Keretakan awal dalam inovasi: perlambatan yang mengkhawatirkan
Steve Eisman menunjukkan bahwa sudah ada indikator awal yang menunjukkan bahwa laju inovasi dalam kecerdasan buatan mungkin mulai kehilangan momentum. Meski ia mengakui ini bukan bidang keahliannya, ia merujuk pada pengamatan dari kritikus yang memperingatkan tentang batasan model pengembangan AI saat ini. Secara khusus, strategi utama yang terus-menerus memperbesar model bahasa besar tampaknya mencapai titik kejenuhan performa.
Indikator konkret dari perlambatan ini adalah performa ChatGPT 5.0 yang baru dirilis, yang menurut berbagai evaluasi tidak menunjukkan peningkatan signifikan dibandingkan versi sebelumnya, ChatGPT 4.0. Stagnasi relatif ini berbeda dengan optimisme yang biasanya menyertai investasi di sektor ini.
Pertanyaan tentang pengembalian: menuju koreksi yang tak terhindarkan
Ketidakpastian utama yang diajukan Steve Eisman sangat sederhana namun krusial: tidak ada yang bisa memastikan dengan pasti berapa pengembalian dari investasi besar-besaran ini di bidang AI. Jika hasilnya mengecewakan di tahap awal, konsekuensinya adalah perlambatan dalam laju investasi yang sangat cepat saat ini. Skema ini akan mengarah ke periode kontraksi dan penyesuaian pasar—mirip dengan yang dialami dunia pada tahun 2001—yang ditandai oleh koreksi yang menyakitkan dan revaluasi ekspektasi.

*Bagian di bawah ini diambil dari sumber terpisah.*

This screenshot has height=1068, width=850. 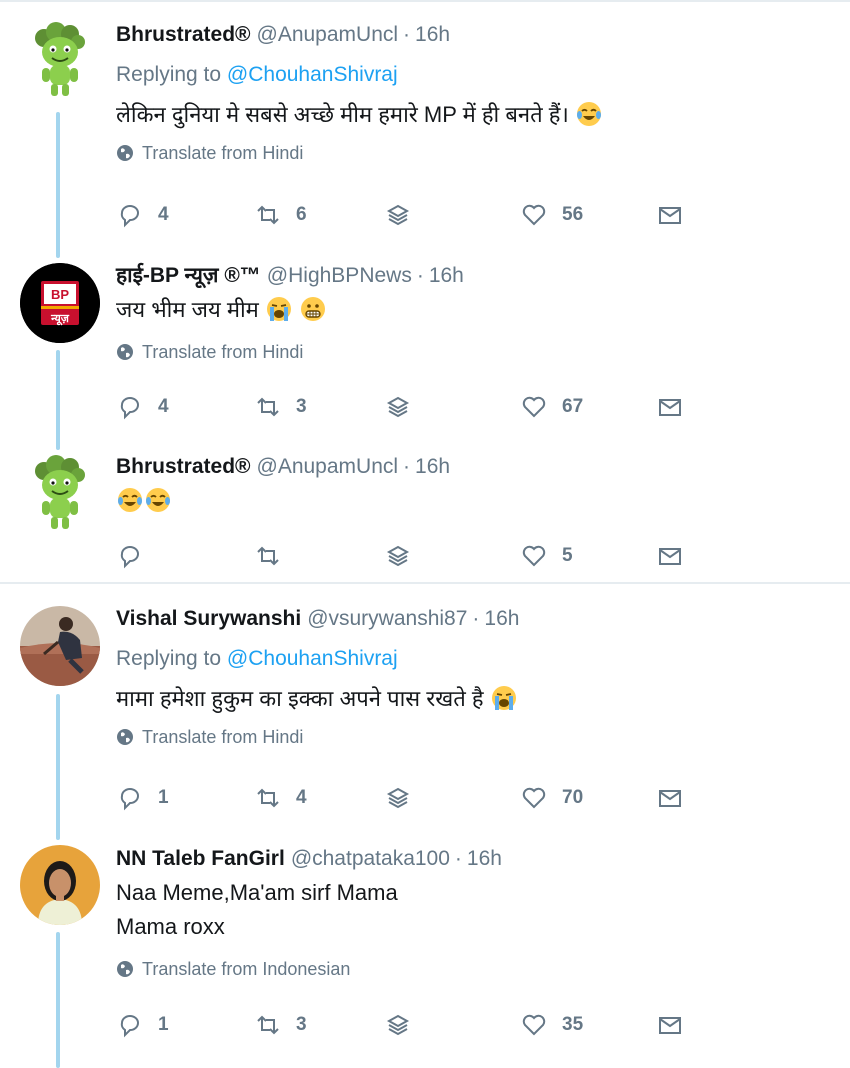 I want to click on tears-of-joy-emoji-icon, so click(x=158, y=500).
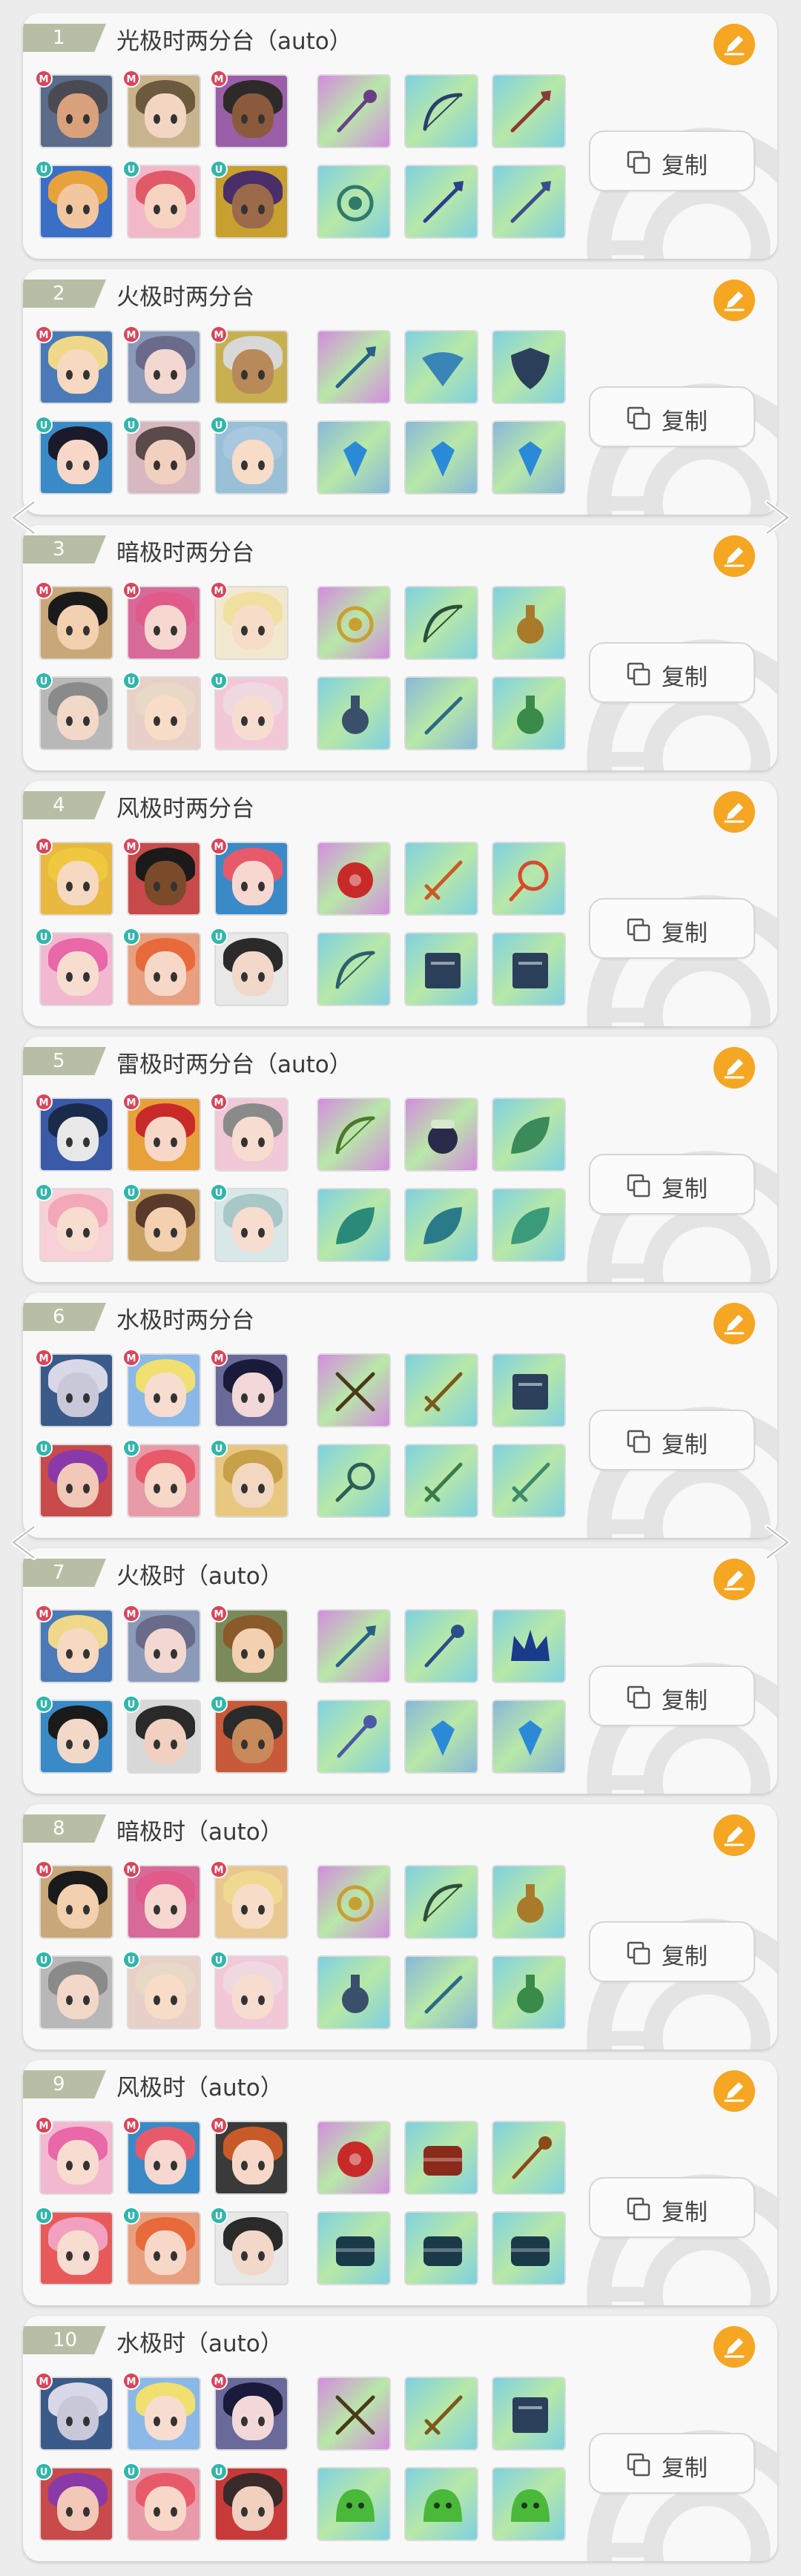 The image size is (801, 2576). Describe the element at coordinates (529, 879) in the screenshot. I see `ring-item` at that location.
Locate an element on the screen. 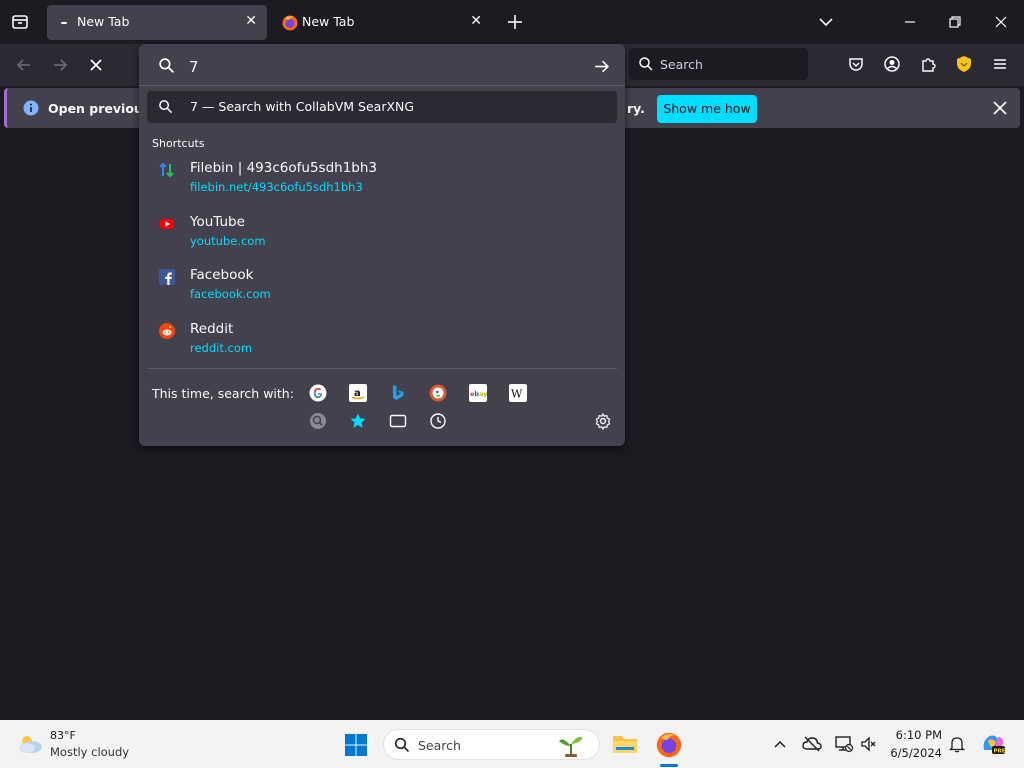 The image size is (1024, 768). network-icon is located at coordinates (844, 746).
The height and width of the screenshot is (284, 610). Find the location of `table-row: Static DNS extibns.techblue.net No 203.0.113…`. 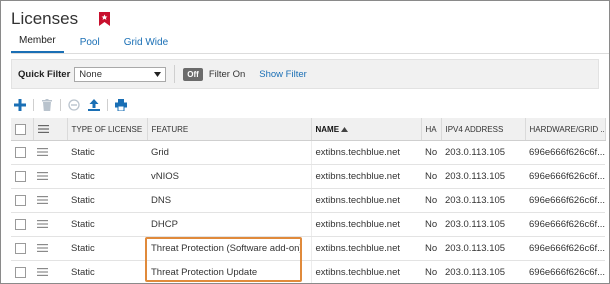

table-row: Static DNS extibns.techblue.net No 203.0.113… is located at coordinates (308, 200).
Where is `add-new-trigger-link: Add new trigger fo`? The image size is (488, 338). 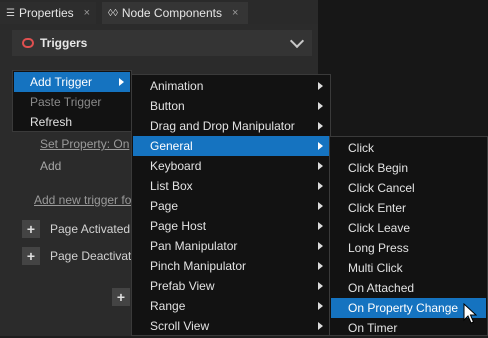
add-new-trigger-link: Add new trigger fo is located at coordinates (82, 200).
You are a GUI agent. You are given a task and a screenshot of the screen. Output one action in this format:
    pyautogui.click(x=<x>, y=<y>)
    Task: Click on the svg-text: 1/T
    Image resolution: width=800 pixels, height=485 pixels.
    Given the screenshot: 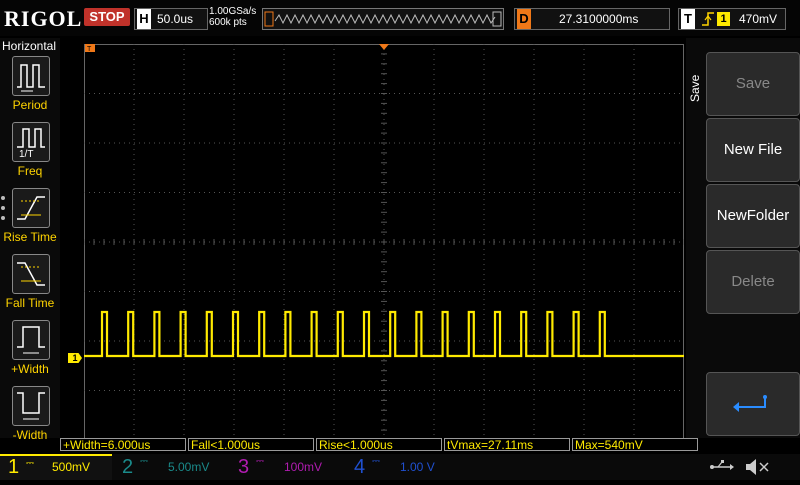 What is the action you would take?
    pyautogui.click(x=26, y=154)
    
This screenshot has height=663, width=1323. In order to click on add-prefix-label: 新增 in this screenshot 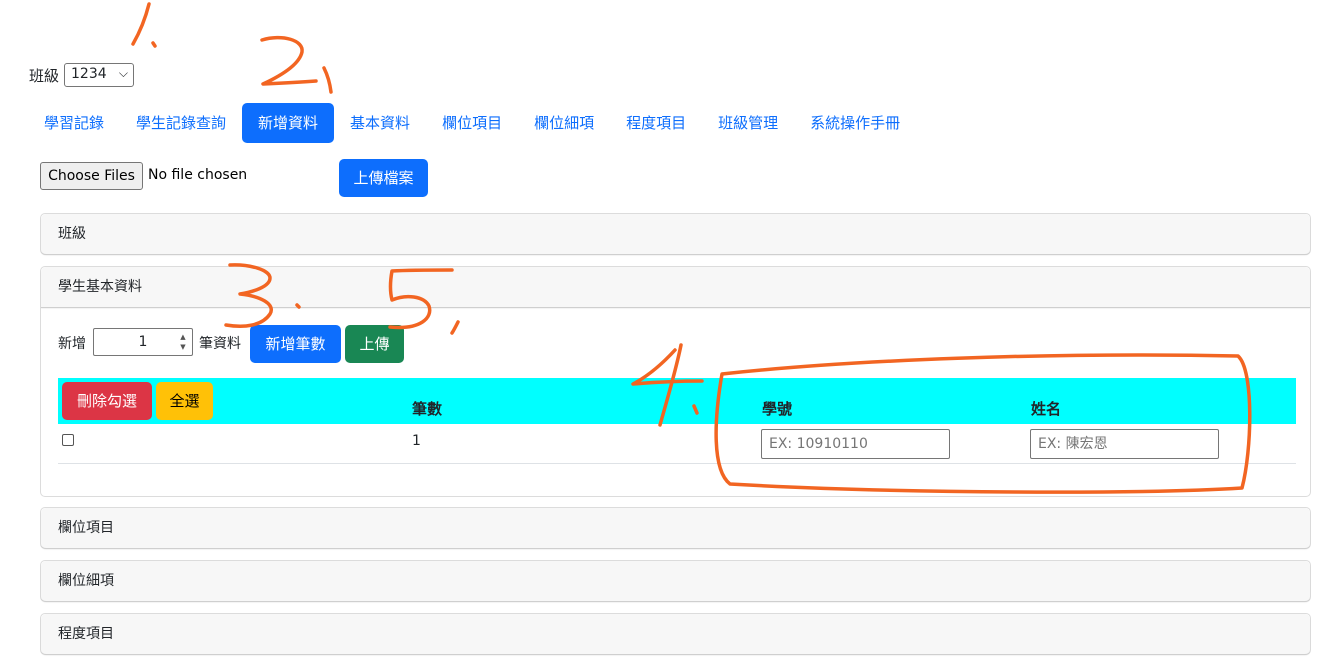, I will do `click(72, 344)`.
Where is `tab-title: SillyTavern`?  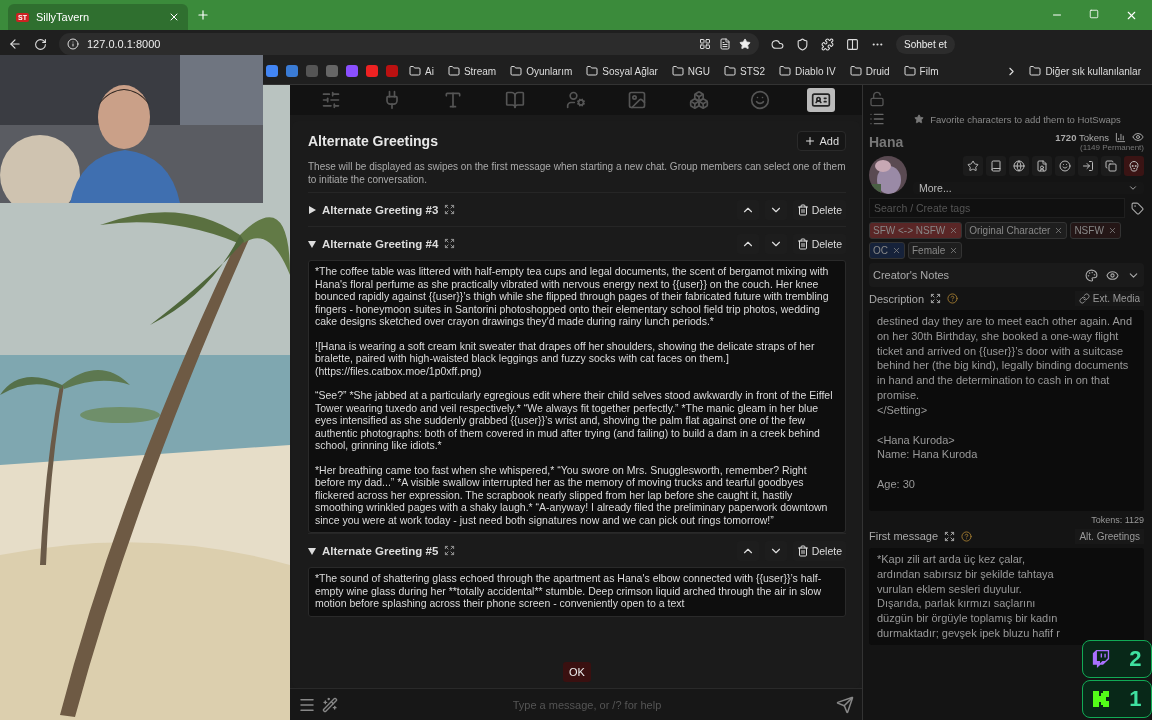 tab-title: SillyTavern is located at coordinates (63, 17).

Analisis Steve Eisman, berdasarkan pelajaran sejarah yang terdokumentasi, menegaskan bahwa siklus spekulasi teknologi mengikuti pola yang dapat dikenali. Peringatannya bukanlah bahwa kecerdasan buatan akan gagal, melainkan bahwa laju investasi yang tidak berkelanjutan bisa menimbulkan kekecewaan besar jika pengembalian tidak sesuai harapan.